Stored items from a collection

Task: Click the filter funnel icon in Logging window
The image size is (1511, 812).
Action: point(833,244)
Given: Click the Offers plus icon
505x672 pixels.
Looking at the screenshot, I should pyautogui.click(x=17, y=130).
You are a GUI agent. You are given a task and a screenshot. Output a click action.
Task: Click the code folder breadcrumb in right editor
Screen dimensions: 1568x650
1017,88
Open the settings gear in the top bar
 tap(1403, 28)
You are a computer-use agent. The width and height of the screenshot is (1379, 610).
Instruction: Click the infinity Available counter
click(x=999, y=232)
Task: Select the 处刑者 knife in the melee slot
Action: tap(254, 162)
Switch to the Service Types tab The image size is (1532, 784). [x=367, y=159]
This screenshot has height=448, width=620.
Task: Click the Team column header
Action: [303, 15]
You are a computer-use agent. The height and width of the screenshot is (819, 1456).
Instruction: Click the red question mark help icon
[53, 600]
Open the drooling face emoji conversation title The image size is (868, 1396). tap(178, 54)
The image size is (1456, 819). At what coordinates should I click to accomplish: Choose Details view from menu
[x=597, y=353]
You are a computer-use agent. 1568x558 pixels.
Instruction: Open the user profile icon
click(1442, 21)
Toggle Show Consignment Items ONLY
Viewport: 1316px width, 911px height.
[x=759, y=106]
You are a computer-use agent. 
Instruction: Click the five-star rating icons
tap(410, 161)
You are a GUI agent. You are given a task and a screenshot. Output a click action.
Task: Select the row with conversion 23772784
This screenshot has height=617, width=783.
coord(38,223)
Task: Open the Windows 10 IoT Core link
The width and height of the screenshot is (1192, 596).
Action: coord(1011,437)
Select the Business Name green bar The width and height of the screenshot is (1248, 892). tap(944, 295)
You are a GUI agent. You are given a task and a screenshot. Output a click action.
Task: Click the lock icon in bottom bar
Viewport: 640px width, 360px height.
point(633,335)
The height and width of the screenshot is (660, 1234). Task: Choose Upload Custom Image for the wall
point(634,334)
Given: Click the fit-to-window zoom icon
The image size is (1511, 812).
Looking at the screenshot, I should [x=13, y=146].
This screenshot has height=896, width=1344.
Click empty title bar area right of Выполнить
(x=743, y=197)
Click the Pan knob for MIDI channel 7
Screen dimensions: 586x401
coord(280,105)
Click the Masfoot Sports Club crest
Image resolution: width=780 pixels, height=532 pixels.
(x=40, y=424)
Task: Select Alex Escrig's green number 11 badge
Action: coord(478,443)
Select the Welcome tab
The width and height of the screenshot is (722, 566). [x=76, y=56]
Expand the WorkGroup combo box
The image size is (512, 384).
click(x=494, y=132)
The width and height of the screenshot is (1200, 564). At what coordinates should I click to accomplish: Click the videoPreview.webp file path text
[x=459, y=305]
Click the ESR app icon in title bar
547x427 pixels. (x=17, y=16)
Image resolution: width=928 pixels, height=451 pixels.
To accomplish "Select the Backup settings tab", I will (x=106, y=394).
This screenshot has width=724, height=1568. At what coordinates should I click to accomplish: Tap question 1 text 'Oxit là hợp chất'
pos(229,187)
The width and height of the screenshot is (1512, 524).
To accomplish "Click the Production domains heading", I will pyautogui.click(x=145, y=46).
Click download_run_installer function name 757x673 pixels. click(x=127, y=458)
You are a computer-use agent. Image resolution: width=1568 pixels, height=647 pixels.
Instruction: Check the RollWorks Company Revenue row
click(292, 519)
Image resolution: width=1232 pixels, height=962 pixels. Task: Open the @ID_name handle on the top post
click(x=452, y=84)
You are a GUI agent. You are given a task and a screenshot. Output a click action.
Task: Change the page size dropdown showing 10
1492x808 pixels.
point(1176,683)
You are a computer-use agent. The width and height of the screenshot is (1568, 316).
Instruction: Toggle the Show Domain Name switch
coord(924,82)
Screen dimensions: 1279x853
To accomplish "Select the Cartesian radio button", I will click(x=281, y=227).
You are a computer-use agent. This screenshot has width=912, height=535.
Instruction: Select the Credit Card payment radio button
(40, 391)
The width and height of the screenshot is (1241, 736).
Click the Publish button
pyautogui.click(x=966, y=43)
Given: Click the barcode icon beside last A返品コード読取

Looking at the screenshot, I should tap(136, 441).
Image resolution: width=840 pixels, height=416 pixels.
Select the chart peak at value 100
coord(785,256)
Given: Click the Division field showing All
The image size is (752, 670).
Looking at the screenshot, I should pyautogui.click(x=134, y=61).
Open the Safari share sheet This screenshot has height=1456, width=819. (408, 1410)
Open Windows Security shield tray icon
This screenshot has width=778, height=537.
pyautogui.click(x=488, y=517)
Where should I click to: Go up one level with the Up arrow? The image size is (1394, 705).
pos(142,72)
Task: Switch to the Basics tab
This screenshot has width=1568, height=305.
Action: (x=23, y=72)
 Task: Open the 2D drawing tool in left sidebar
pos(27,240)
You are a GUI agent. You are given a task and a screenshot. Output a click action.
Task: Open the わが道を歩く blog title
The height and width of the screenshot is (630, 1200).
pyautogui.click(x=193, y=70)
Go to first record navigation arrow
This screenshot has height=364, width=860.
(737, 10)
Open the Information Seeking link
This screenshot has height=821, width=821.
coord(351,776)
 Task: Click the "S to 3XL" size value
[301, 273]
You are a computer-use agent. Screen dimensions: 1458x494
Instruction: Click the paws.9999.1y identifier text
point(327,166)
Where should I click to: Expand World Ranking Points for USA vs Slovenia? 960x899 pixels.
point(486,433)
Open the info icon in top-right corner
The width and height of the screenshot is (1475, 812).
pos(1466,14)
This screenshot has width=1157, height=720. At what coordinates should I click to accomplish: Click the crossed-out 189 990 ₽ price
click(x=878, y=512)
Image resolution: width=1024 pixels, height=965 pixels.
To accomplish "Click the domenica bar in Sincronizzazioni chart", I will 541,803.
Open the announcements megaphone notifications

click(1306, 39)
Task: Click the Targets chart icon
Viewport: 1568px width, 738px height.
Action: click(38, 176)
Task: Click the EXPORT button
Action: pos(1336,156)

_Work to be completed_
With nothing left out, copy the data above exactly.

_Exercise answer_
Task: Click the filter funnel icon in Logging window
The image size is (1511, 812).
Action: point(833,244)
Given: Click the Offers plus icon
505x672 pixels.
Looking at the screenshot, I should pyautogui.click(x=17, y=130).
You are a GUI agent. You are given a task and a screenshot. Output a click action.
Task: Click the code folder breadcrumb in right editor
Screen dimensions: 1568x650
1017,88
Open the settings gear in the top bar
 tap(1403, 28)
You are a computer-use agent. The width and height of the screenshot is (1379, 610).
Instruction: Click the infinity Available counter
click(x=999, y=232)
Task: Select the 处刑者 knife in the melee slot
Action: tap(254, 162)
Switch to the Service Types tab The image size is (1532, 784). [x=367, y=159]
This screenshot has height=448, width=620.
Task: Click the Team column header
Action: [303, 15]
You are a computer-use agent. The height and width of the screenshot is (819, 1456).
Instruction: Click the red question mark help icon
[53, 600]
Open the drooling face emoji conversation title The image size is (868, 1396). tap(178, 54)
The image size is (1456, 819). At what coordinates should I click to accomplish: Choose Details view from menu
[x=597, y=353]
You are a computer-use agent. 1568x558 pixels.
Instruction: Open the user profile icon
click(1442, 21)
Toggle Show Consignment Items ONLY
Viewport: 1316px width, 911px height.
[x=759, y=106]
You are a computer-use agent. 
Instruction: Click the five-star rating icons
tap(410, 161)
You are a GUI agent. You are given a task and a screenshot. Output a click action.
Task: Select the row with conversion 23772784
This screenshot has height=617, width=783.
coord(38,223)
Task: Open the Windows 10 IoT Core link
The width and height of the screenshot is (1192, 596).
Action: coord(1011,437)
Select the Business Name green bar The width and height of the screenshot is (1248, 892). tap(944, 295)
You are a GUI agent. You are given a task and a screenshot. Output a click action.
Task: Click the lock icon in bottom bar
Viewport: 640px width, 360px height.
point(633,335)
The height and width of the screenshot is (660, 1234). Task: Choose Upload Custom Image for the wall
point(634,334)
Given: Click the fit-to-window zoom icon
The image size is (1511, 812).
Looking at the screenshot, I should [x=13, y=146].
This screenshot has height=896, width=1344.
Click empty title bar area right of Выполнить
(x=743, y=197)
Click the Pan knob for MIDI channel 7
Screen dimensions: 586x401
coord(280,105)
Click the Masfoot Sports Club crest
Image resolution: width=780 pixels, height=532 pixels.
(x=40, y=424)
Task: Select Alex Escrig's green number 11 badge
Action: coord(478,443)
Select the Welcome tab
The width and height of the screenshot is (722, 566). [x=76, y=56]
Expand the WorkGroup combo box
The image size is (512, 384).
click(x=494, y=132)
The width and height of the screenshot is (1200, 564). At what coordinates should I click to accomplish: Click the videoPreview.webp file path text
[x=459, y=305]
Click the ESR app icon in title bar
547x427 pixels. (x=17, y=16)
Image resolution: width=928 pixels, height=451 pixels.
To accomplish "Select the Backup settings tab", I will (x=106, y=394).
This screenshot has width=724, height=1568. At what coordinates should I click to accomplish: Tap question 1 text 'Oxit là hợp chất'
pos(229,187)
The width and height of the screenshot is (1512, 524).
To accomplish "Click the Production domains heading", I will pyautogui.click(x=145, y=46).
Click download_run_installer function name 757x673 pixels. click(x=127, y=458)
You are a computer-use agent. Image resolution: width=1568 pixels, height=647 pixels.
Instruction: Check the RollWorks Company Revenue row
click(292, 519)
Image resolution: width=1232 pixels, height=962 pixels. Task: Open the @ID_name handle on the top post
click(x=452, y=84)
You are a GUI agent. You are given a task and a screenshot. Output a click action.
Task: Change the page size dropdown showing 10
1492x808 pixels.
point(1176,683)
You are a computer-use agent. The width and height of the screenshot is (1568, 316).
Instruction: Toggle the Show Domain Name switch
coord(924,82)
Screen dimensions: 1279x853
To accomplish "Select the Cartesian radio button", I will click(x=281, y=227).
You are a computer-use agent. This screenshot has width=912, height=535.
Instruction: Select the Credit Card payment radio button
(40, 391)
The width and height of the screenshot is (1241, 736).
Click the Publish button
pyautogui.click(x=966, y=43)
Given: Click the barcode icon beside last A返品コード読取

Looking at the screenshot, I should tap(136, 441).
Image resolution: width=840 pixels, height=416 pixels.
Select the chart peak at value 100
coord(785,256)
Given: Click the Division field showing All
The image size is (752, 670).
Looking at the screenshot, I should pyautogui.click(x=134, y=61).
Open the Safari share sheet This screenshot has height=1456, width=819. (408, 1410)
Open Windows Security shield tray icon
This screenshot has width=778, height=537.
pyautogui.click(x=488, y=517)
Where should I click to: Go up one level with the Up arrow? The image size is (1394, 705).
pos(142,72)
Task: Switch to the Basics tab
This screenshot has width=1568, height=305.
Action: (x=23, y=72)
 Task: Open the 2D drawing tool in left sidebar
pos(27,240)
You are a GUI agent. You are given a task and a screenshot. Output a click action.
Task: Open the わが道を歩く blog title
The height and width of the screenshot is (630, 1200).
pyautogui.click(x=193, y=70)
Go to first record navigation arrow
This screenshot has height=364, width=860.
(737, 10)
Open the Information Seeking link
This screenshot has height=821, width=821.
coord(351,776)
 Task: Click the "S to 3XL" size value
[301, 273]
You are a computer-use agent. Screen dimensions: 1458x494
Instruction: Click the paws.9999.1y identifier text
point(327,166)
Where should I click to: Expand World Ranking Points for USA vs Slovenia? 960x899 pixels.
point(486,433)
Open the info icon in top-right corner
The width and height of the screenshot is (1475, 812).
pos(1466,14)
This screenshot has width=1157, height=720. At what coordinates should I click to accomplish: Click the crossed-out 189 990 ₽ price
click(x=878, y=512)
Image resolution: width=1024 pixels, height=965 pixels.
To accomplish "Click the domenica bar in Sincronizzazioni chart", I will 541,803.
Open the announcements megaphone notifications

click(1306, 39)
Task: Click the Targets chart icon
Viewport: 1568px width, 738px height.
Action: click(38, 176)
Task: Click the EXPORT button
Action: pos(1336,156)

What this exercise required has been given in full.